決算会見などでは報道陣の質問に対して素っ気ない回答をすることが多い、イオンの岡田元也社長。しかし、この日はいつになく饒舌でした。報道陣の囲み取材にも長時間にわたって対応し、店内もじっくり自らの目で視察して回りました。

4月20日に岡田社長が訪れたのは、同日に開店した、フランス発のオーガニックスーパー「ビオセボン」の中目黒店。国内ではイオンと仏ビオセボンを傘下に持つマルネ&ファイナンス ヨーロッパの折半出資会社が展開しており、麻布十番店(2016年12月開店)に次ぐ2店舗目となります。

1号店から2号店の出店まで1年半近くを要しましたが、今後は6月までの間に2店舗を新たにオープンさせ、出店を加速していく方針です。岡田社長はビオセボンの何にほれ込み、今から出店を加速させるのでしょうか。


オーガニック商品を2300種類も展開

「より多くの人に有機の商品を妥当な価格で提供していこうというのが、ビオセボンの戦略です。イオンと協力することで、この冒険が大成功になると信じています」

ビオセボンのティエリー・ショラーキCEO(最高経営責任者)は「ビオセボン 中目黒店」オープニングセレモニーで、将来への期待をこう表現しました。

この日オープンした中目黒店は、中目黒アトラスタワーの1階部分に約60坪の広さの売り場を構えます。品ぞろえは有機農産物やオーガニックの食パンなど約2,300種類で、そのほとんどに有機JASマークがついています。


店内にはオーガニックの農産物がズラリ

ほかにも、他店では取り扱っていない有機食材をたくさん取り扱っています。たとえば、DANIVALのフルーツピューレはフランスから直輸入したもので、日本ではビオセボンだけが展開しています。また、有機のチンジャオロースの素やインスタントラーメン、日本人向けに食パンで作ったオーガニックのサンドイッチなどを購入できます。
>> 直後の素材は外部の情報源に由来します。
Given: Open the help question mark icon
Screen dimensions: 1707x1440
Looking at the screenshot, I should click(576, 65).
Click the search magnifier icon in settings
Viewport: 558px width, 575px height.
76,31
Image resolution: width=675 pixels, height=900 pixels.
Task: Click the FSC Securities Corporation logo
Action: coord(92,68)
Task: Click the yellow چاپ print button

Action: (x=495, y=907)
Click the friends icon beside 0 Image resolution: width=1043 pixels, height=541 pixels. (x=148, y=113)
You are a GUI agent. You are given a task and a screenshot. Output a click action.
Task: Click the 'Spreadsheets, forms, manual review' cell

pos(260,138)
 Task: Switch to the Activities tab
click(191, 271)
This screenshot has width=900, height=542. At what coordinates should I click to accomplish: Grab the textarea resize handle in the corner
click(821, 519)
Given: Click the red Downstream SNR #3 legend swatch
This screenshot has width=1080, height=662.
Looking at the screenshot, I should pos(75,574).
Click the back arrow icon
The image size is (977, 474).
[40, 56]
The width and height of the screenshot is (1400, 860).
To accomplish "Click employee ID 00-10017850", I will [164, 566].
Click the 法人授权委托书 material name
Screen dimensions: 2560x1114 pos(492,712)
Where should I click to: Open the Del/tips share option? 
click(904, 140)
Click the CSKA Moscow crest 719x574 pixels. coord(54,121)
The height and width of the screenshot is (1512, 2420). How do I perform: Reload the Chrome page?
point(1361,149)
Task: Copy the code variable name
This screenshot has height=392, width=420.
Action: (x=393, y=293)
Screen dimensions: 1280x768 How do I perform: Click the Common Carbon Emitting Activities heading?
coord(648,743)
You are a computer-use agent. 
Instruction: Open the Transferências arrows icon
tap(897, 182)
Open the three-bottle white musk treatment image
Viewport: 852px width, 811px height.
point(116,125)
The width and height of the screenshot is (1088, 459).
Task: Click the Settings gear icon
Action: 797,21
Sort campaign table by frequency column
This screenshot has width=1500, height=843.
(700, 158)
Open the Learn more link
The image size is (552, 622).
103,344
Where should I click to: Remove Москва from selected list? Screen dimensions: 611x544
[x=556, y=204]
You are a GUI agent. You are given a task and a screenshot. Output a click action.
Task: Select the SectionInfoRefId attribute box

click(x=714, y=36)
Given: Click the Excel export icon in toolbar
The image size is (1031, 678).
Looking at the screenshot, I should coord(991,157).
価格は、通常のスーパーの1.3~1.5倍程度。ただ、日常的に使う商品については、1.2~1.3倍のものが多いといいます。

「オーガニックというものをどれだけ日本の中で広げていけるか。まずは首都圏の中で、オーガニックをお客様に伝えていきたいと思っています」。ビオセボン・ジャポンの土谷美津子社長は、こう意気込みます。

なぜ1年半も間隔が開いたのか

ここで気になるのは、なぜ1号店の出店から2号店のオープンまでに1年5ヵ月の間隔が開いたのか、ということです。この点について、土谷社長は「1号店で徹底的に学習してから2号店を出したかった」と話します。

1号店で学習したこととは、品ぞろえに関する発見です。当初は物珍しさから店舗を訪れる人が多かったそうですが、より日常的に使ってもらえる商品を増やしたことで、買い上げ点数がどんどん増えていったといいます。


油揚げなど和の食材もオーガニック商品を展開

たとえば、野菜がその一例です。ほかにも、オーガニック素材のどら焼きや油揚げ、調味料や和の食材も増やしたといいます。スイーツの品数も増やしたり、メインディッシュになるようなチキン総菜も追加したりと、「普段の食生活に近いような形で品ぞろえを変えていきました」(ビオセボン・ジャポン商品・物流部の今井顕輝部長)。

その結果、業績は地道に伸びている状態だといいます。「良い物件との出合いもありますし、いろいろと実験をして品ぞろえを変えていく必要もありました。企業として、しっかり発射台が整うまでに時間がかかったということです」(今井部長)。